Text provided Block Start
This disturbing anecdote could provide some insight as to why women in the math and sciences have significantly lower incomes than their male counterparts. Regarding computer science, Xandra noted how few women are in that field which promotes stereotype threat and less people suggesting women should be computer science majors.
“The most frustrating thing about this is that all the reasons that make it difficult for a woman to major in computer science are prevalent because there are so few women in computer science.”
Anna Butterfield is currently pursuing her master’s in biology at the University of Center Florida and took many science classes throughout high school and college. Her parents were supportive of her scientific interests and she did not report much overt trouble from her male peers; especially after she would set the curve on the first test. However, Anna did notice that there tended to be a type of savior complex with some of the young men in her science courses. Men were eager to help women in the science classes, but became colder towards them when the women did well on their own.
Text provided Block End
Dataset excerpts Block Start
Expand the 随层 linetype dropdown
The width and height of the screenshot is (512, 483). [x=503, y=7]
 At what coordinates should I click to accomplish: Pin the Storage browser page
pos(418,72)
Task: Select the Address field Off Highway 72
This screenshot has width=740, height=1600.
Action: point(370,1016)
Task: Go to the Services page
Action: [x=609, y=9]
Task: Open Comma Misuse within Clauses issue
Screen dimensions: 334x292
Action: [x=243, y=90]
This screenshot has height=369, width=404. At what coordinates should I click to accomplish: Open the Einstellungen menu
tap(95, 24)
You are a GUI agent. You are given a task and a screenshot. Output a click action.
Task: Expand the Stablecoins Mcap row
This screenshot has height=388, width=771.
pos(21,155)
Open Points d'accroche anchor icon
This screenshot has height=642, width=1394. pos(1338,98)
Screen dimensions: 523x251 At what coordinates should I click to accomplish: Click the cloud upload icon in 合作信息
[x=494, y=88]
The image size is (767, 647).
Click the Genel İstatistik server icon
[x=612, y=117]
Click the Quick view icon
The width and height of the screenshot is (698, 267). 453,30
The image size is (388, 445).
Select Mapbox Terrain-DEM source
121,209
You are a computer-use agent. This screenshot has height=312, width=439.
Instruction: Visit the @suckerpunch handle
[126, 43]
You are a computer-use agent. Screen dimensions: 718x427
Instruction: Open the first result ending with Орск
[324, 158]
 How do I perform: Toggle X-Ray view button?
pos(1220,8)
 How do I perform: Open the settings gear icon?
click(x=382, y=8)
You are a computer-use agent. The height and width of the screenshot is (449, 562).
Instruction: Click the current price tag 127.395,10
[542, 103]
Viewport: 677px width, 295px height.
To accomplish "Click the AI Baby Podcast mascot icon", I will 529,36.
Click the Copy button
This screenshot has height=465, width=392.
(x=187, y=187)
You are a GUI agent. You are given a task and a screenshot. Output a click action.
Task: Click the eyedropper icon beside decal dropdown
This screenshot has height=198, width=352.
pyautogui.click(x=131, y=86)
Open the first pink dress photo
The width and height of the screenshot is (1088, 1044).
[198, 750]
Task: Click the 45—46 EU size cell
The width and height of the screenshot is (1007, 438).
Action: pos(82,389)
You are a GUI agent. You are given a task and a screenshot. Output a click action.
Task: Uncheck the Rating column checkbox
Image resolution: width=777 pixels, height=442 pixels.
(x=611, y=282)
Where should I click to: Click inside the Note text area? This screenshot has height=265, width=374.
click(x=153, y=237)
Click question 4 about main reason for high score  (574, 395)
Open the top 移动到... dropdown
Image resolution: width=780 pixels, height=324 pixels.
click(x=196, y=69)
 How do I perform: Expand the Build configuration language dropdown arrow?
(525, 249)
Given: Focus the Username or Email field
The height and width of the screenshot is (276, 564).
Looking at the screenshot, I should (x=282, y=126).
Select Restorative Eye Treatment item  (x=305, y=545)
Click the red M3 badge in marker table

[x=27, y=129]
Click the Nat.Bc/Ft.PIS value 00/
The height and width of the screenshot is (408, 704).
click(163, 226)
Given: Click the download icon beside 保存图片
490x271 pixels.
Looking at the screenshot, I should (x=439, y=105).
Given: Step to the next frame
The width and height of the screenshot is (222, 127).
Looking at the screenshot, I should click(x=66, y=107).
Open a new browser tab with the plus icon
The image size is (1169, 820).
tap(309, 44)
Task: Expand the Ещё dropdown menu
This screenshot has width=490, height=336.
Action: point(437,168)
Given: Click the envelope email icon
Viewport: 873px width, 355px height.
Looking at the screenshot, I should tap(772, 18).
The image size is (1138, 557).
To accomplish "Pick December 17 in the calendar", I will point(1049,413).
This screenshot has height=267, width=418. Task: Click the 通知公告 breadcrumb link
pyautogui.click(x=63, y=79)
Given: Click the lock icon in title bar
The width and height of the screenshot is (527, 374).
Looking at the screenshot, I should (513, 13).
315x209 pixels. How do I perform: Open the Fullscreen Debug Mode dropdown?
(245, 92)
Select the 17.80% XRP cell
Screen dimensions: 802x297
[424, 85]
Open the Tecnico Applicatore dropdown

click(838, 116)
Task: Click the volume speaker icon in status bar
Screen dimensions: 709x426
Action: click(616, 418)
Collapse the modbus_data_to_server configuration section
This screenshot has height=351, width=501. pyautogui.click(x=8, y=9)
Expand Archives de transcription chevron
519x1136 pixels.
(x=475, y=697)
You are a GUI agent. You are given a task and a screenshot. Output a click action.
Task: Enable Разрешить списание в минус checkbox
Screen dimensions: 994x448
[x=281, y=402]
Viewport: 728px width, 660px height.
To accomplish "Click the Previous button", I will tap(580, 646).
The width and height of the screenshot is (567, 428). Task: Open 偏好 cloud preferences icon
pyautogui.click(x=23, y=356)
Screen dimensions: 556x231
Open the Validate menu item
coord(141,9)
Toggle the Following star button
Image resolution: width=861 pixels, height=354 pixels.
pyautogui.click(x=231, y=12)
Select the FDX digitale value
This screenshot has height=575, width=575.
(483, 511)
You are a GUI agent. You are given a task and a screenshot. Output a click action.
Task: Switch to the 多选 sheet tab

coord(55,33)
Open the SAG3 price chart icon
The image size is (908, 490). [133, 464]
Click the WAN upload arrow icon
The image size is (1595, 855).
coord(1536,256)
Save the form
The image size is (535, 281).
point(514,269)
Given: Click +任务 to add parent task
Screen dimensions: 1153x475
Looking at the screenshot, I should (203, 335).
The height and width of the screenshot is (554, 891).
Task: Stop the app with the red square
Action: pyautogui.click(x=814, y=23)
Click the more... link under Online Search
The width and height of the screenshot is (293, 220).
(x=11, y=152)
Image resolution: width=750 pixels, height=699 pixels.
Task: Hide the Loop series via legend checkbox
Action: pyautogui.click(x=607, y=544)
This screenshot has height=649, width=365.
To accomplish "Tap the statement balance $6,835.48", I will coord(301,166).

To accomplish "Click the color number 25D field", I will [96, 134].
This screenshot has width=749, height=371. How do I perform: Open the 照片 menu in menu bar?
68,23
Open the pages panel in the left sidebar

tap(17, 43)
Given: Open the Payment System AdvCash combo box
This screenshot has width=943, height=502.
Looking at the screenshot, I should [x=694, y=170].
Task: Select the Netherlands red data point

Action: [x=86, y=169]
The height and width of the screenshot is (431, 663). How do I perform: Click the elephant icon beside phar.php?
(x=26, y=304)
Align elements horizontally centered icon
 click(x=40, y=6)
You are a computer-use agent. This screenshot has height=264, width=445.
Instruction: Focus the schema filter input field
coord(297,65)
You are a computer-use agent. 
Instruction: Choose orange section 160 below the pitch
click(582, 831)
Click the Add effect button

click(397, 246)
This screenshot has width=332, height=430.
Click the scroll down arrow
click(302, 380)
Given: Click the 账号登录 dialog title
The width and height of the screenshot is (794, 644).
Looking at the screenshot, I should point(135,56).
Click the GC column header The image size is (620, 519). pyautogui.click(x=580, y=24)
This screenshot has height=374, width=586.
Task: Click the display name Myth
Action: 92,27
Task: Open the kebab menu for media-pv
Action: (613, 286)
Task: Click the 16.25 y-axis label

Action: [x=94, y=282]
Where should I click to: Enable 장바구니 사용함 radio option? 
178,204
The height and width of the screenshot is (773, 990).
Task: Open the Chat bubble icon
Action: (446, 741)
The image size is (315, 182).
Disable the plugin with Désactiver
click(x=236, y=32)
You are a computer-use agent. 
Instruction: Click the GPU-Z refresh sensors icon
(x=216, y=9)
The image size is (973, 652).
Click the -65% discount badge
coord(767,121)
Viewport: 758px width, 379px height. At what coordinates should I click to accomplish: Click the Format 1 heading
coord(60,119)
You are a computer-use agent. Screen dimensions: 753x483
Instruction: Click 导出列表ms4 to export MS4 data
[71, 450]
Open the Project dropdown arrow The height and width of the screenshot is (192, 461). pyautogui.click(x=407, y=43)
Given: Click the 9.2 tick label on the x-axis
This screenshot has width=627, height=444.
Dataset excerpts Block End
> Exercises:
- A) Please write out the passage on women in science from "This disturbing anecdote" to "computer science majors.".
- B) List every academic field named in the passage on women in science.
- C) Carry on the passage on women in science from its last sentence.
The lines have nothing to do with this.

> Answers given:
- A)
This disturbing anecdote could provide some insight as to why women in the math and sciences have significantly lower incomes than their male counterparts. Regarding computer science, Xandra noted how few women are in that field which promotes stereotype threat and less people suggesting women should be computer science majors.

- B) math, sciences, computer science, biology

- C)
“Also, a lot of guys kind of shut me out after I performed well on tests. I imagine it may be because they thought they could help me and when they realized that I didn't need help, I was not nearly as interesting anymore.”
This savior complex is quite problematic because it penalizes women for doing well in the sciences and also rewards them for needing help. This creates a vicious cycle which only promotes the stereotype of women not belonging in science. Luckily, despite these cases, there are still many women who have overall positive experiences in pursuing science.
Alex Cottle is a pre-medical student at The Ohio State University. She was an excellent student all through high school and took many advanced science courses as she knew she wanted to be a doctor at an early age. Alex went to a high school where many women excelled in academics and she feels this could have played a role in reducing any potential sexism.
“Actually, in my grade, the top 10 students were female. So, I think that my peers grew up seeing us 10 females excelling beyond all of my other peers, and they were just accustomed to us being interested in science.”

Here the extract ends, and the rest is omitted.